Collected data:
= Beginning of Section =

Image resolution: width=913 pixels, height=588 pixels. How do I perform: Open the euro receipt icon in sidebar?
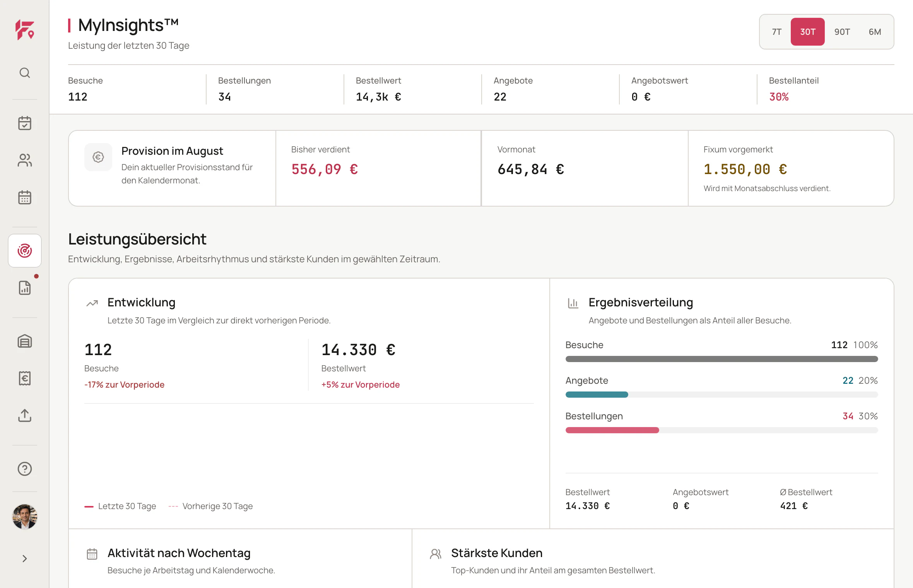tap(25, 378)
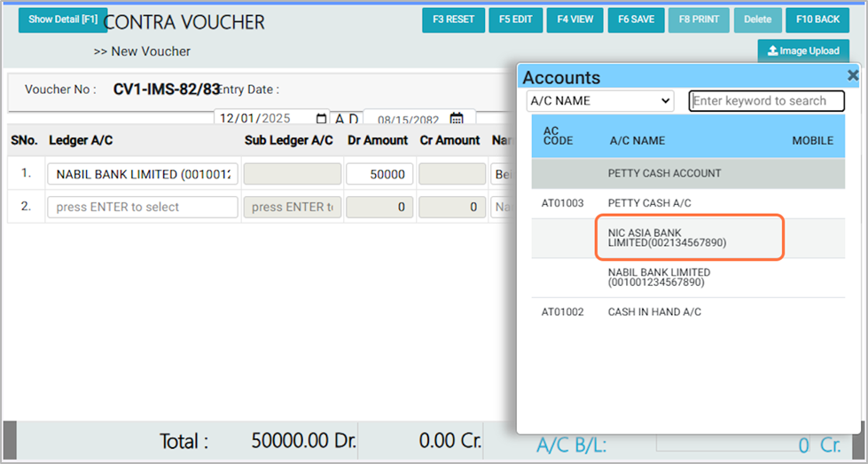Toggle Show Detail [F1] button

tap(63, 20)
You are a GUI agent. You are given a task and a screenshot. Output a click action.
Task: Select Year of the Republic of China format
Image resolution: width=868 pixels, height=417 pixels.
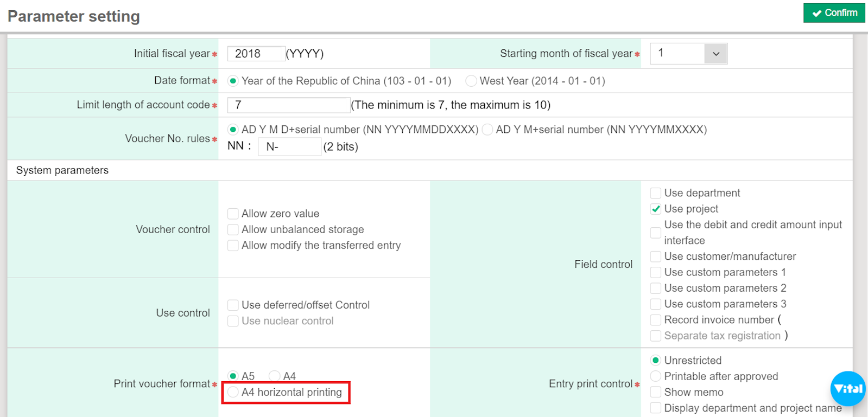tap(233, 81)
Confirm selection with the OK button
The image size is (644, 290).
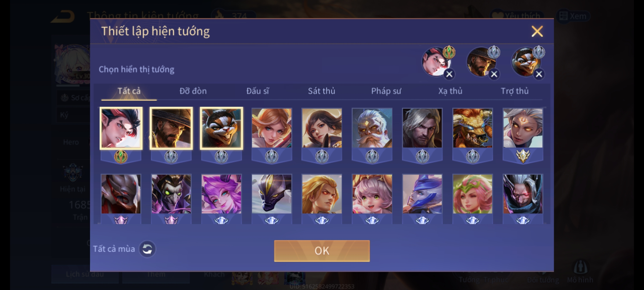click(x=322, y=251)
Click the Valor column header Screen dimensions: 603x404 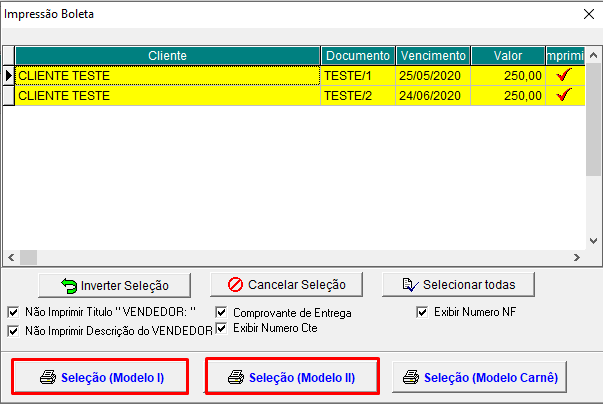tap(507, 55)
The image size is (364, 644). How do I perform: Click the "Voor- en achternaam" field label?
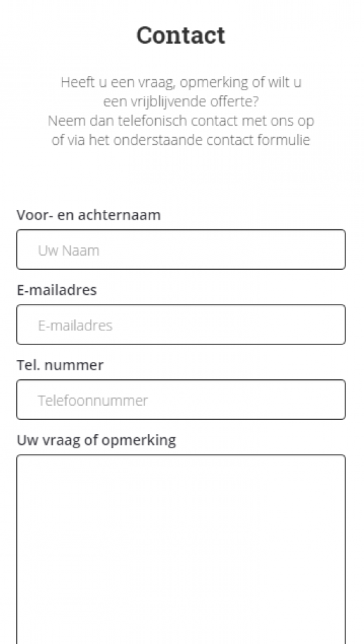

= End of Section =

◆ **TASK STATEMENT**
Exactly and only the lines from the top of the records down to the line containing "Task: Select Year" should be transcribed, please, without the pictures.

◆ **RESPONSE TO THIS EXERCISE**
Image resolution: width=913 pixels, height=588 pixels. How do I perform: Open the euro receipt icon in sidebar?
tap(25, 378)
Toggle Show Detail [F1] button

tap(63, 20)
You are a GUI agent. You are given a task and a screenshot. Output a click action.
Task: Select Year of the Republic of China format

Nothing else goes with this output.